Today we're hosting a Star Wars marathon party, complete with Bantha Bolognese, trash compactor stew, Miticlorian martininis, and a glorious Death Star cake.  Needless to say, preparations have consumed most of the day.  It's amazing how well the first movies (not the ones with Jar Jar Binks) stand up to repeated viewing.

Sunday, December 28, 2008

Tidying up

A frustrating day, starting with some minor, if astonishing wind damage (photo here). I spent the morning revising our assessment exam for British literature, a painstaking and unrewarding venture, the last real work for the department left (except for interim letters). I did manage to submit the following photo to the Adirondack review for their contest. It's a harvester.

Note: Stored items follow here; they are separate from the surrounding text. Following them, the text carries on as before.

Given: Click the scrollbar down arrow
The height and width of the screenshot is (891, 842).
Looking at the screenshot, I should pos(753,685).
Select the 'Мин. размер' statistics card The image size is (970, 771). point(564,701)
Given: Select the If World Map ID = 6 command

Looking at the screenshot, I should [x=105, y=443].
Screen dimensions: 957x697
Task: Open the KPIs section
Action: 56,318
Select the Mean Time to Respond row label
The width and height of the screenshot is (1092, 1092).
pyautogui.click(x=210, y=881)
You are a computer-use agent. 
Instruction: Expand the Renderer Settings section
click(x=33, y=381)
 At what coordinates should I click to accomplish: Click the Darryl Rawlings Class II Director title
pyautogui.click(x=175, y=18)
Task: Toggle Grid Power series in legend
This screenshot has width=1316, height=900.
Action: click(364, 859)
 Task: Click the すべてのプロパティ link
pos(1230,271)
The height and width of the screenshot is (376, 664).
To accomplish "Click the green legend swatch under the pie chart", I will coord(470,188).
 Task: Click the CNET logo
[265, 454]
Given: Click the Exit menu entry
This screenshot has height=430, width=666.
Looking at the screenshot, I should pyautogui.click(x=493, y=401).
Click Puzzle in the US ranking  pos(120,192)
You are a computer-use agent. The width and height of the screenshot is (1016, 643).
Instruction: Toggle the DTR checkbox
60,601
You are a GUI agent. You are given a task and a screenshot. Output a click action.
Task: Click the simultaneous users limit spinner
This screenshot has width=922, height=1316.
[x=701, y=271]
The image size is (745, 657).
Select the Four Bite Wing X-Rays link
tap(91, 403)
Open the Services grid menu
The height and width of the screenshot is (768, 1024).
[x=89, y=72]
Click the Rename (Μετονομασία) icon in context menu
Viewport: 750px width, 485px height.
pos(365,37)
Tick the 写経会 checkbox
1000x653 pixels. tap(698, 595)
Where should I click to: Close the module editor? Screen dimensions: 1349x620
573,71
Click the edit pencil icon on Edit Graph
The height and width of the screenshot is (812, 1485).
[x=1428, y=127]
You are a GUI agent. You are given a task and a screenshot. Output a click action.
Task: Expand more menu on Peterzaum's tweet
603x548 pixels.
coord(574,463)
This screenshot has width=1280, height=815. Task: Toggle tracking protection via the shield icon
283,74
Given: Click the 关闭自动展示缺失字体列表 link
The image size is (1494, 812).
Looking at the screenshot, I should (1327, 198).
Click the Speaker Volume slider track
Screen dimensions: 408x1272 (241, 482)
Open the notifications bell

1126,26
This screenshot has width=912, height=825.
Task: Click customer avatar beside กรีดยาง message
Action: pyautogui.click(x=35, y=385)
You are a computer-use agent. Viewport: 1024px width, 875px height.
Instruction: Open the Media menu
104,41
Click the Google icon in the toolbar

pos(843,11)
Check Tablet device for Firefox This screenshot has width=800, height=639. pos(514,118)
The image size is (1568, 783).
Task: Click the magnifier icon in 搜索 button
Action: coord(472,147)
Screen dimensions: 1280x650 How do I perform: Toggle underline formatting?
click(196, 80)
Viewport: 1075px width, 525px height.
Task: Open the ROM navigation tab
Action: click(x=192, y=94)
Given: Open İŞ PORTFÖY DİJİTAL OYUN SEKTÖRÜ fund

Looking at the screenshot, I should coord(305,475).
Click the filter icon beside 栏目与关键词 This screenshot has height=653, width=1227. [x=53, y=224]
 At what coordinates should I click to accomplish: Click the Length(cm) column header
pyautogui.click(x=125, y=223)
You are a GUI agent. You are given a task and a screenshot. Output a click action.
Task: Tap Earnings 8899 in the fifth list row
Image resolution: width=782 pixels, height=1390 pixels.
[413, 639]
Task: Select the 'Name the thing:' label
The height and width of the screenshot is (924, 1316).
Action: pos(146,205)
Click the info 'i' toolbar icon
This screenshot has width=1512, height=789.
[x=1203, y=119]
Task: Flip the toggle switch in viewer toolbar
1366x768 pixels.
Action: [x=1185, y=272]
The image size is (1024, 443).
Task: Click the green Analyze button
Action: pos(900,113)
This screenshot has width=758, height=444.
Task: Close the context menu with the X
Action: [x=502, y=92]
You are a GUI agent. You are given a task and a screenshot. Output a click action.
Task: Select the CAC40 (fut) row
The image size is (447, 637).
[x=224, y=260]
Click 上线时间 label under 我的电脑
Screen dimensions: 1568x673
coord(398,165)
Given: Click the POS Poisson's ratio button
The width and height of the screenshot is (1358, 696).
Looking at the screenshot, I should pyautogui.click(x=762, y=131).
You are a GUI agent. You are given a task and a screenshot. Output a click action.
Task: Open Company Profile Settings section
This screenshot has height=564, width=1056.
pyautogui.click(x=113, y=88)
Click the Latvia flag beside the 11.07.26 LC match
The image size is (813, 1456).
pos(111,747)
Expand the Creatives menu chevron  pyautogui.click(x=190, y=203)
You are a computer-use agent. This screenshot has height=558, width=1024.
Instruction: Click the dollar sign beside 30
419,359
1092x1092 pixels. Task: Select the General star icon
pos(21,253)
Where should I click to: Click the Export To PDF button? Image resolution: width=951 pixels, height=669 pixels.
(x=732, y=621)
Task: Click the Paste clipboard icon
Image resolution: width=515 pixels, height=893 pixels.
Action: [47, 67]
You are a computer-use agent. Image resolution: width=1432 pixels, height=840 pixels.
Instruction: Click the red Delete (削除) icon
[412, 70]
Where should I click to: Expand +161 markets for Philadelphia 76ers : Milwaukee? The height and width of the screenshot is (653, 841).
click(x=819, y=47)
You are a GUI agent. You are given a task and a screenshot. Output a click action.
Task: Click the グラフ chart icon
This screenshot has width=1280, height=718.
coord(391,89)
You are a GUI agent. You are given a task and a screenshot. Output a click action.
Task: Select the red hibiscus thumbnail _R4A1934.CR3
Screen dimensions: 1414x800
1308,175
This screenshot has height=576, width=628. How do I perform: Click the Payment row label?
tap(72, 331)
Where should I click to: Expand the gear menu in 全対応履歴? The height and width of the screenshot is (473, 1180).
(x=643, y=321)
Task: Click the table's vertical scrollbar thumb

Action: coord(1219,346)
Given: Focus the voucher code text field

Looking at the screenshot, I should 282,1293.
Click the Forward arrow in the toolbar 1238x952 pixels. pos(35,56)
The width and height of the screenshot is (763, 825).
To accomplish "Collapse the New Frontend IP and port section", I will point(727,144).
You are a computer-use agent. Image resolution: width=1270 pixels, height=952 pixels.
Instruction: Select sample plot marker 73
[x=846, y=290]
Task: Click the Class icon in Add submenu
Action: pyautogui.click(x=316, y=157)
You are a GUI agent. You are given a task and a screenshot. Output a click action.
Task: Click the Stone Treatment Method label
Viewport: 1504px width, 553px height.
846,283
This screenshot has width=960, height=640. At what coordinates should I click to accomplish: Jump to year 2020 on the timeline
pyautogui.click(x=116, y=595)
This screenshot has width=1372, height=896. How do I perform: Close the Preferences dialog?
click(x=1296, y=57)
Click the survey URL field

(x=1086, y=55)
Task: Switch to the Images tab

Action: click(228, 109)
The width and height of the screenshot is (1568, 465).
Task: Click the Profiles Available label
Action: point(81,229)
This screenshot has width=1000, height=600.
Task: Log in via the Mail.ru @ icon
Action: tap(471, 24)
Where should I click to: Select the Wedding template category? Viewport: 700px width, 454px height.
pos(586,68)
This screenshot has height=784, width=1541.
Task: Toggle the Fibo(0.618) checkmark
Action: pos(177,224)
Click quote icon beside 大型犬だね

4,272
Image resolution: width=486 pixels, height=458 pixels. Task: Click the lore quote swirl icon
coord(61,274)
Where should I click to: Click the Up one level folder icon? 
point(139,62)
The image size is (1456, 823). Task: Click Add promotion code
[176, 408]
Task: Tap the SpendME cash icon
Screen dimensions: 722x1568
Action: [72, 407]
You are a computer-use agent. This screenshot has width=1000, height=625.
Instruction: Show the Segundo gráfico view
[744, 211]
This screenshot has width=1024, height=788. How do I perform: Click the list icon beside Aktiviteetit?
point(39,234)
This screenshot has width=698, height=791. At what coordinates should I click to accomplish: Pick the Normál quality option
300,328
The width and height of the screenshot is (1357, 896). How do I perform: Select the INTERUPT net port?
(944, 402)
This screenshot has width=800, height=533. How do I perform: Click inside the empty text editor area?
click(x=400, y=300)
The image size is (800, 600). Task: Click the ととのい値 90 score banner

I think it looks like a dragon :)

Saturday, December 27, 2008

Thinking about abstract for _Appositions_

The journal Appositions: Studies in Renaissance / Early modern literature and culture has a call for papers on a topic they're calling "Dialogues and Exchanges."  It includes works that answer questions such as,
"how and why do literary works celebrate or challenge cultural narratives?...  what other factors (e.g. audience, gender, identity, occasion, politics) also contribute to the dialogues & exchanges that literary texts invite and receive?"
I didn't hear about this until recently, and the deadline is next week for abstracts, but I'm thinking of perhaps submitting an abstract on a cool manuscript poem by Samuel Daniel.  It's a verse epistle to prince Henry (the one who would have been king instead of Charles I if he (Henry) hadn't died of typhus when he was about 18.  The poem is unique because it challenges the dominant colonialist propaganda that contributed to the Virginia colony. Daniel is telling Henry not to engage in colonial ventures.  It's not really an enlightened position, though, because he's basically afraid that American colonies will breed a dangerous ease of life in the English and kind of ruin their national character.  It actually doesn't depart from the dominant discussions of the issue which always hovered around (sometimes gendered) discussions of ease/hardihood and overcivility/savagery.  But I think it's interesting that Daniel would consider advising the heir to the throne via a verse epistle on a subject like this.  If Henry had lived to be king, and if he had listened to Daniel, history could have been very different.

The manuscript itself is part of the Brotherton MS at Leeds, but fortunately there's a good facsimile and discussion in this book (that I'm getting via Melcat!):

Pitcher, John. Samuel Daniel: The Brotherton Manuscript: A Study in Authorship. Leeds: U of Leeds, 1981. 

Stay tuned for more on this. I need to be done by Tuesday!

Friday, December 26, 2008


Besides setting up this blog, I spent a little time with Shapiro's book on Shakespeare in 1599.  I was struck by how narrow the margin of creativity can be. Shapiro reckons there were 15 active playwrights in London at the time. It seems like a lot for a city of 200K, but on the other hand, it doesn't seem like much between all of Elizabethan drama and nothing at all. I notice that legislation could certainly count as one of the uncertainties about the future, and I suspect that this is an increasingly prominent part of calculations in the period, especially as the succession loomed larger in everyone's minds.   That and the plague!